What is Default Handler?
Default Handler is a macOS utility that maps URL schemes to your preferred applications from a single window. Every time you click a link — whether it's a standard https:// address, a mailto: email, or an app-specific deep link like obsidian:// or x-callback-url:// — macOS routes it to whichever app has claimed that scheme. Default Handler exposes all of those registrations at once and lets you swap them freely.
Before tools like this existed, the process was genuinely frustrating: changing your default browser required opening Chrome or Arc and clicking "Make Default", swapping email clients meant navigating a buried System Settings pop-up, and for everything else — deep-link schemes registered by automation tools, note-taking apps, and task managers — you were at the mercy of whichever app grabbed the registration first. Default Handler turns that hidden system layer into something legible and controllable.
What does Default Handler do best?
Default Handler excels at making the invisible visible. The app presents every registered URL scheme on your Mac in a browsable list, shows you which app currently owns it, and offers a clean picker to reassign it. The interface is deliberately minimal — no tabs, no settings panels, no friction between spotting a problem and fixing it.
Where I've found it most indispensable is in managing the proliferation of deep-link schemes from productivity apps. A typical power-user Mac has Obsidian, Things 3, Notion, Craft, Bear, and a handful of automation tools all competing for control of their own custom schemes. After an app reinstall or a macOS update, something occasionally grabs a scheme it shouldn't. Default Handler lets you audit the entire map in seconds and correct any drift. Swapping https:// from Safari to Arc, or mailto: from Mail to Mimestream, takes about three clicks — it turns a five-minute headache into a thirty-second task.
Is Default Handler free?
Default Handler is free to download. Edovia ships it as a focused companion utility — no subscription tier, no in-app purchase gate on the core functionality, and no nag screen. For a tool that fills a genuine gap in macOS system administration and pays you back within the first few minutes of use, that straightforwardness is genuinely appreciated.

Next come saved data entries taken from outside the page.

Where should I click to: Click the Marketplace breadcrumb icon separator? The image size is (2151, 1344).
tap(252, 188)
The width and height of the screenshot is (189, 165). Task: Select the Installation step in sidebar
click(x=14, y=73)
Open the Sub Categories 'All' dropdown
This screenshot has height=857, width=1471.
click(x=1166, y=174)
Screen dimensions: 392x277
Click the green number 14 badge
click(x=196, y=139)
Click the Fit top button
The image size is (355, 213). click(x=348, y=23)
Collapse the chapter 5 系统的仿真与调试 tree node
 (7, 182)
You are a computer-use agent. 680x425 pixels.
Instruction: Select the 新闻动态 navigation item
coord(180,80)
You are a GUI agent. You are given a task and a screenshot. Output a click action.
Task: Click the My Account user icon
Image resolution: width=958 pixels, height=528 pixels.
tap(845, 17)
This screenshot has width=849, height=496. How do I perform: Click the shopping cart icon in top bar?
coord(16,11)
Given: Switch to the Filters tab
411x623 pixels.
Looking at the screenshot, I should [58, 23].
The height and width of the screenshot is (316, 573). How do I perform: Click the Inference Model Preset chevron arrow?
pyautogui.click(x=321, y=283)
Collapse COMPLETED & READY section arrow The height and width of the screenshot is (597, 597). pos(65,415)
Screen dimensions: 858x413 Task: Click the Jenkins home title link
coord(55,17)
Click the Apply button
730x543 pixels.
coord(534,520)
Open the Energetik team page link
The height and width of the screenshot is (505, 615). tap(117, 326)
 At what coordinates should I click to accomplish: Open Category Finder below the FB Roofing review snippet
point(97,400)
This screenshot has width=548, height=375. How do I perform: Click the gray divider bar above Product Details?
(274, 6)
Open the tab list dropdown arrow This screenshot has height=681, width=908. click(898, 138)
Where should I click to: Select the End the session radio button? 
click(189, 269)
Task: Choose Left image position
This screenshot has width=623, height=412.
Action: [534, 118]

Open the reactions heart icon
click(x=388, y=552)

Who should use Default Handler?
Default Handler is built for Mac power users who actively juggle multiple browsers, email clients, or deep-link-heavy automation ecosystems. If you've ever installed a new app and found it quietly hijacked a URL scheme you'd assigned elsewhere, this belongs in your utilities folder. Developers testing custom URL scheme routing in their own apps will find it particularly practical — reassigning a scheme during a debug session takes seconds rather than a trip through Terminal or a full app restart.
Casual users who stick to Safari and Mail and never venture into productivity apps with custom URL schemes probably won't reach for it often. But if your Mac runs more than a couple of apps that register their own schemes, the first time you open Default Handler and see the full list of what's been quietly claimed in the background, you'll wonder how you managed without it.
What are the best Default Handler alternatives?
The closest macOS alternative has historically been SwiftDefaultApps, an open-source preference pane that predates Default Handler and covers similar ground. RCDefaultApp is another older option, though it hasn't seen active development in years and looks increasingly out of place on recent macOS versions. The command-line utility duti handles scheme reassignment for those comfortable in Terminal, but it has no GUI and no discoverability — you have to already know exactly which scheme you're targeting.
For the two most common cases — switching your default browser and email client — macOS System Settings handles them natively without any third-party help. The moment you venture beyond those two, Default Handler is the only polished, actively maintained option I've found that takes on the full scope of the problem.